Human Flow: Ai Weiwei Paints Harrowing Portrait in Beautifully Shot Refugee Documentary
Putting a human face to one of the largest migration crisis since WWII, Human Flow comes from the heart of one of China’s best-known visual artists and rebellious political activist, Ai Weiwei who – through the use of visceral and heartbreaking images of resilience, indignity and despair – takes us on a journey into a world that continues to be ignored, shelved or forgotten by many.
Shot in 23 countries, this sprawling and uncompromising documentary has been compiled from over 900 hours of footage featuring the struggling journeys of millions of refugees who have been forced to leave their homes as a direct result of either war, famine or climate change.
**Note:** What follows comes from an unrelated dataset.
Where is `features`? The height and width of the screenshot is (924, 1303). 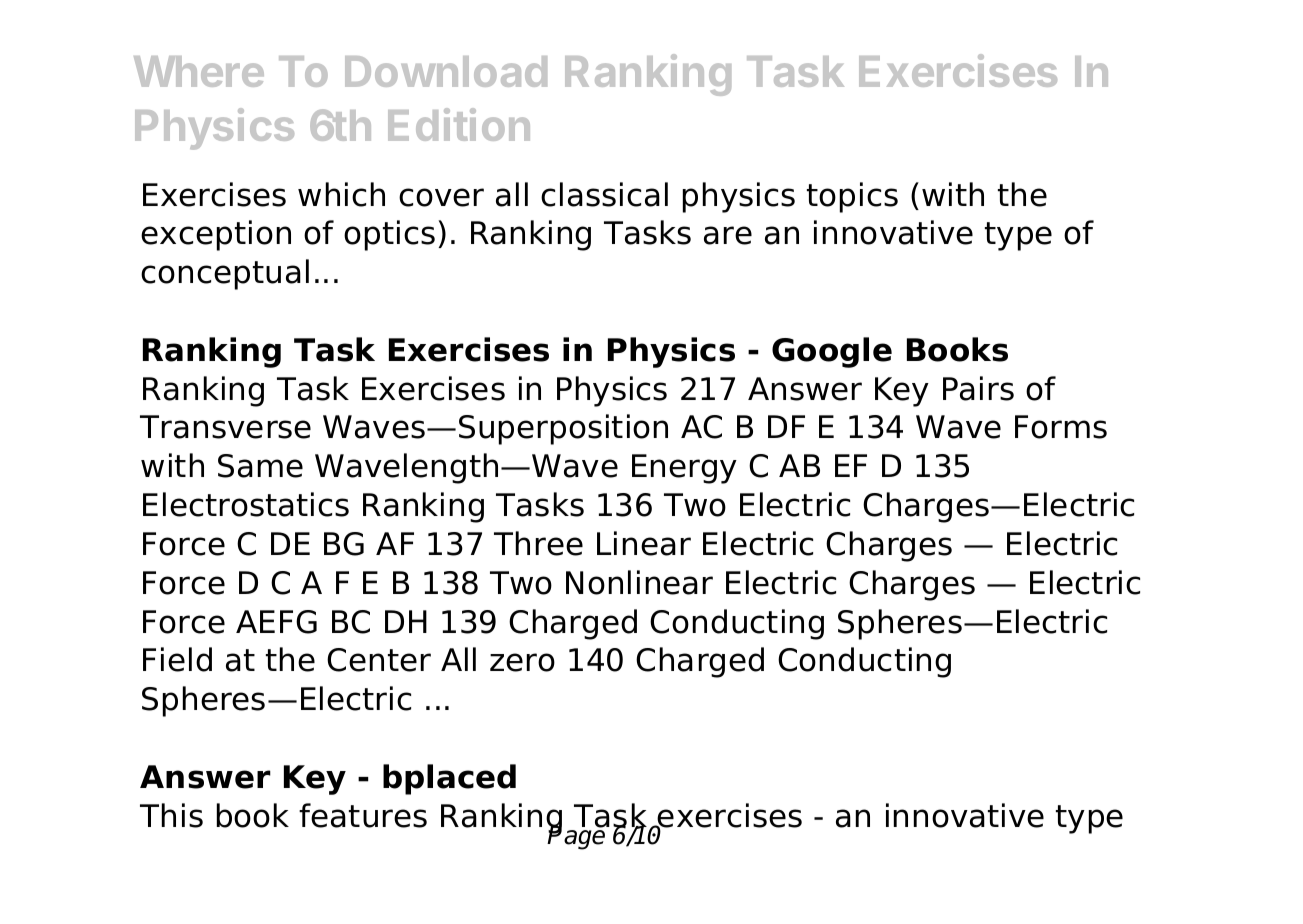 features is located at coordinates (363, 815).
Stretching from the beaches of Greece to Berlin Tempelhof – a Nazi-era airport in Germany currently ‘home’ to over 3,000 refugees – to the overflowing camps in Iraq, the film covers a total of 40 refugee campsites throughout its 140-minute runtime, offering widespread insight into the ongoing struggles of people who have been stripped from their homes and dignity and humans who have been degraded and dehumanized in more ways than one as a result.
It’s a harrowing portrayal of one of the world’s worst man-made crisis and an ambitious feat for the director whose frequent use of aerial shots, portraying rivers of people marching onto an uncertain future, resembling something you might see on a National Geographic program but, instead of seeing hordes of animals seeking new pastures, streams of men, women and children come into focus. The comparison is nothing short of distressing and most significantly, applicable. The director himself, a man who can relate to their struggles, having been a refugee himself, also makes several appearances throughout the film and if he is not making small-talk with a group of girls in Gaza or interviewing Princes Dana of Jordan, he can be seen swapping passports with a Syrian asylum seeker. He is observant, lovable and caring and regardless of the temptation, he never makes the story about anyone else than his subjects.
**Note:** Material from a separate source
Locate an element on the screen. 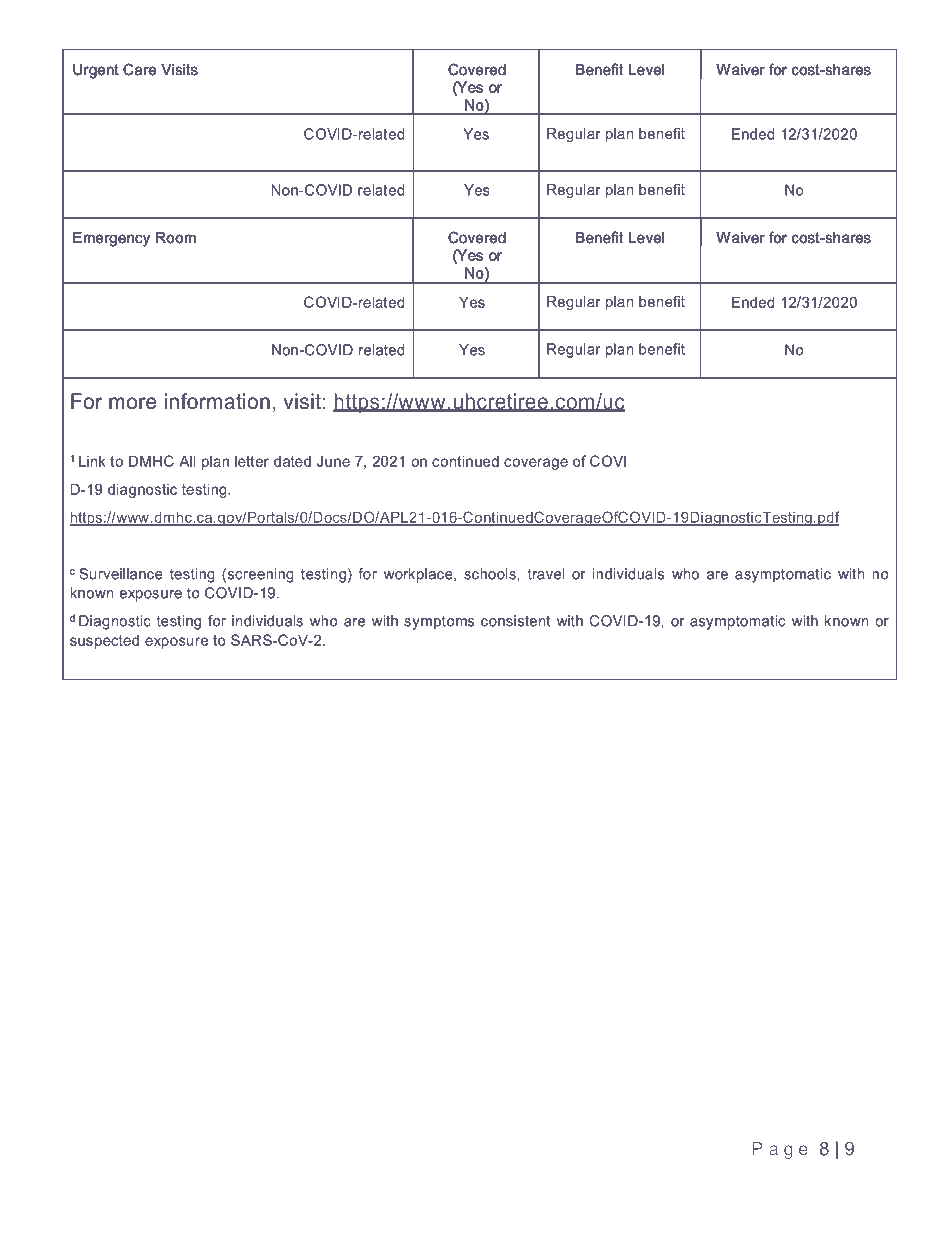 The image size is (952, 1233). June is located at coordinates (333, 461).
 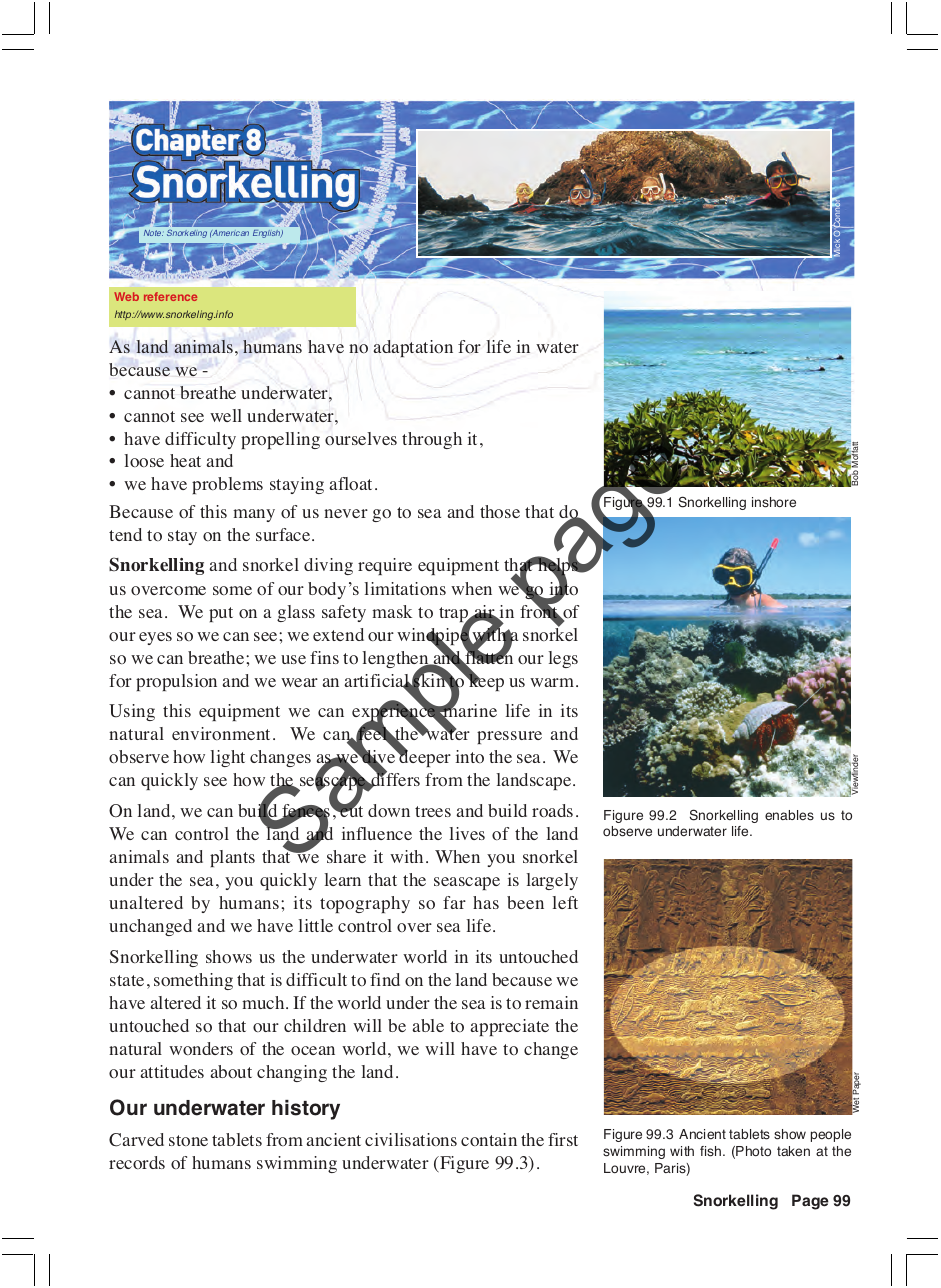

Introducing the different chapters of the story with the lines of famous writers and Buddhist scriptures, Human Flow is intricate and intimate in its depiction. Serving as an expansive and beautifully put-together montage, rather than a standard talking-heads documentary – an aspect of the film which will unfortunately test some viewers who might be looking for central characters – the director relies mostly on his silent and visually sweeping imagery to tell their story.
With a total of twelve cinematographers on board – including the acclaimed visionary, Christopher Doyle – Human Flow’s visual and storytelling beauty is sorrowful and arresting and it successfully manages to capture the sheer magnitude of the problem at hand; a universal crisis which is constantly failing to come to a resolution and a terrible predicament no one seems to be taking responsibility for.